Hi,
Amir Aharoni and I thought that this might be interesting for people here.
We wanted to answer the following question: for each language, how many of the articles in the main namespace that appear in one Wikipedia (e.g., FR) also appear in another (e.g., EN). We calculated this as the percentage of articles that exist in two languages from the total number of articles of one of the languages (taken from [1]). That is, we calculated the intersection(EN, FR)/Count(FR)). We did this for all of the languages (287^2) [2].

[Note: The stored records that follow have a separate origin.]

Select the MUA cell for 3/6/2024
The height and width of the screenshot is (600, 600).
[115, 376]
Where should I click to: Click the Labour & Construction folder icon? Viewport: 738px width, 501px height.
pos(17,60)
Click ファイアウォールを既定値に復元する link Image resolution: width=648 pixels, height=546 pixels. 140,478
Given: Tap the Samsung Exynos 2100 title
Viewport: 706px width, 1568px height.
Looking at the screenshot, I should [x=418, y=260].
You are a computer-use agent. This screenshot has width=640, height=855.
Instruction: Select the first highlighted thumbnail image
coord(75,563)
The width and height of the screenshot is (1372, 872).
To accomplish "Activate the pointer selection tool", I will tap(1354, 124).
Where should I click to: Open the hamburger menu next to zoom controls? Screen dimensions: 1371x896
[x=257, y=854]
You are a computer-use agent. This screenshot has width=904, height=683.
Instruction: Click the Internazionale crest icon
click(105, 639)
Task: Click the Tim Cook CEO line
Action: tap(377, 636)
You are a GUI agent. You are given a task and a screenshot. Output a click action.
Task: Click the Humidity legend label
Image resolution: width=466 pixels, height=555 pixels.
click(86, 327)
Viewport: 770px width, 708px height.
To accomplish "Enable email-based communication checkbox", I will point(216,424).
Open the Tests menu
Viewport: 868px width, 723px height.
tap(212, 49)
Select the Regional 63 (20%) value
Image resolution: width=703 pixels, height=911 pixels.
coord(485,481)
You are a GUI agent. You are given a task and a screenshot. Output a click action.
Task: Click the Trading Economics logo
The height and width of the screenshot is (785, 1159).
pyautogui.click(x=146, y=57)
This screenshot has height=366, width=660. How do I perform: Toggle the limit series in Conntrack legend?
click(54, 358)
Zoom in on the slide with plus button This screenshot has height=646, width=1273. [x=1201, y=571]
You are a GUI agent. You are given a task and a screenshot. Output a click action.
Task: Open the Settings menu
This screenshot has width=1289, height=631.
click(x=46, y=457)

Results: 1. The co-exist matrix of counts can be found Google Spreadsheet https://docs.google.com/spreadsheets/d/1wj3fPkU8v2-KcEjTNtFLabMTXWyhgvRhgywhPjnRLNY/edit?usp=sharing - It was generated on 01/09/2015 using the langlinks table of every wiki. The underlining query is -based on this code: (%s is the wiki code)
SELECT '%s' as source, ll_lang as target, COUNT(*) as count FROM %s_p.langlinks LEFT JOIN %s_p.page
ON page_id = ll_from WHERE page_namespace = 0 GROUP BY ll_lang;
- The links are not symmetrical. there is on average less than one percent difference between the links from lang A to B compared to lang B to A. - However, it wasn't perfect. Wikis with less than 3500 links (that means the has less than 100 articles) have on average more than 20% out links (that is, taken from that language langlink table) than in links (other wikis pointing at that language). - As the number of langlinks gets bigger (and for most cases, the side of the wiki), the difference and variance between the in and out links gets smaller. - Some out links pointed to mistakes (zh-cn, zh-tw, nn) - is fixed. - The raw data can be sent on request.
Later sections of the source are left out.